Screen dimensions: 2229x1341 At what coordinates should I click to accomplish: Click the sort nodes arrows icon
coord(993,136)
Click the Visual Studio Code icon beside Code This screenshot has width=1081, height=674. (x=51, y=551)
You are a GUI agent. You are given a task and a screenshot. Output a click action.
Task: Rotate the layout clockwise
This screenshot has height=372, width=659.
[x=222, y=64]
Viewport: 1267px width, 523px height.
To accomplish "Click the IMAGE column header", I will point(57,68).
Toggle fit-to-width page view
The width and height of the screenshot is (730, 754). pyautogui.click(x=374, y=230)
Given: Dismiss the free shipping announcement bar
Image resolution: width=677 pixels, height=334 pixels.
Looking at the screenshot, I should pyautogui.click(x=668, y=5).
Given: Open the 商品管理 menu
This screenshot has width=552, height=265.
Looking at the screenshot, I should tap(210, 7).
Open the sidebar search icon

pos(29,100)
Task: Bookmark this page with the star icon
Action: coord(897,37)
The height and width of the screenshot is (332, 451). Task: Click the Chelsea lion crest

Task to carry out> Copy out every one of the entries above word for word, keeping their order and line breaks.

Result for this task>
Screen dimensions: 2229x1341 At what coordinates should I click to accomplish: Click the sort nodes arrows icon
coord(993,136)
Click the Visual Studio Code icon beside Code This screenshot has width=1081, height=674. (x=51, y=551)
You are a GUI agent. You are given a task and a screenshot. Output a click action.
Task: Rotate the layout clockwise
This screenshot has height=372, width=659.
[x=222, y=64]
Viewport: 1267px width, 523px height.
To accomplish "Click the IMAGE column header", I will point(57,68).
Toggle fit-to-width page view
The width and height of the screenshot is (730, 754). pyautogui.click(x=374, y=230)
Given: Dismiss the free shipping announcement bar
Image resolution: width=677 pixels, height=334 pixels.
Looking at the screenshot, I should pyautogui.click(x=668, y=5).
Given: Open the 商品管理 menu
This screenshot has width=552, height=265.
Looking at the screenshot, I should tap(210, 7).
Open the sidebar search icon

pos(29,100)
Task: Bookmark this page with the star icon
Action: coord(897,37)
The height and width of the screenshot is (332, 451). Task: Click the Chelsea lion crest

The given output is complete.